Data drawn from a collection
------------

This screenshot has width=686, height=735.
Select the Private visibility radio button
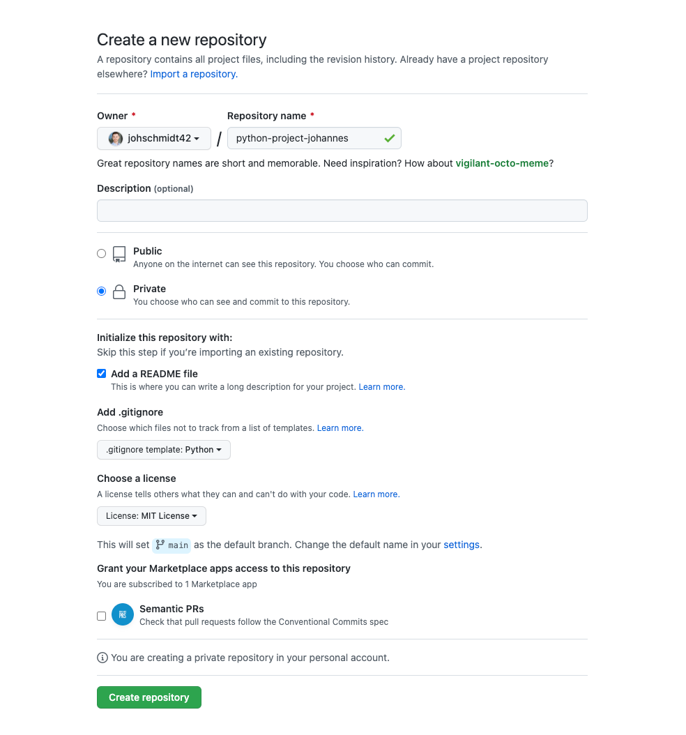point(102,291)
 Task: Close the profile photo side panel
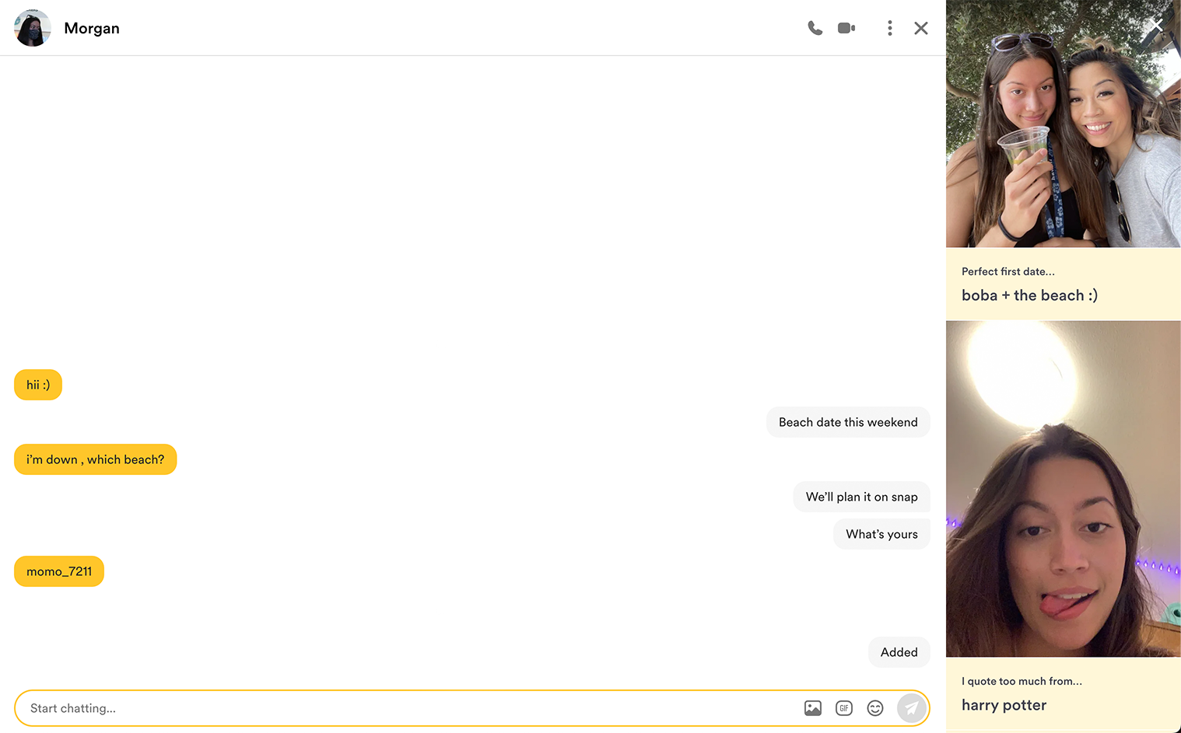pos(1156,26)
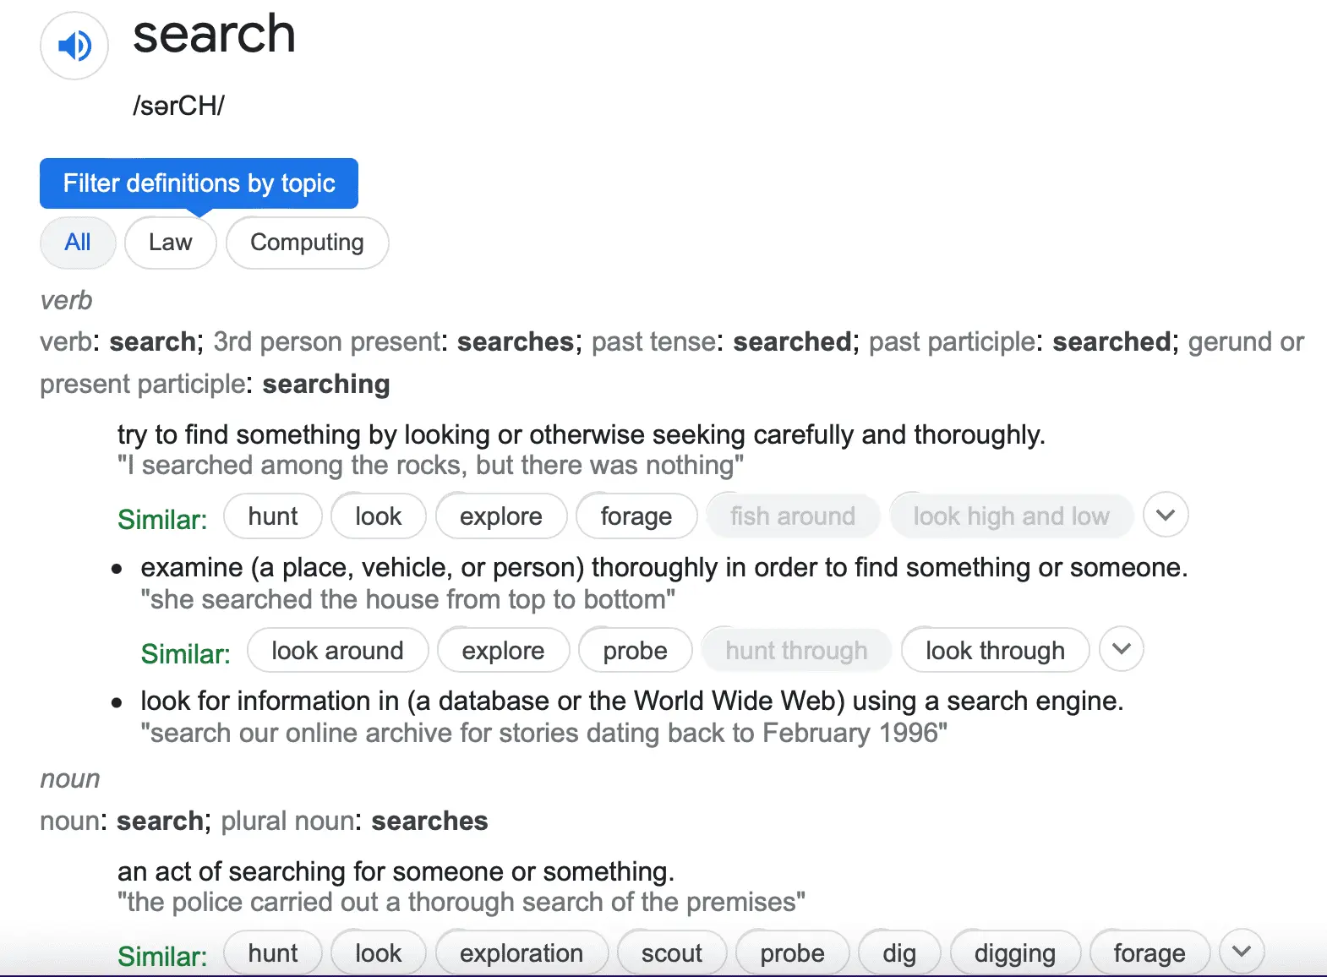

------------

◆ Objective
List every line of the listing above that contains the string "Close". Matching is case-sensitive.

◆ Answer below
 Task: Close the profile photo side panel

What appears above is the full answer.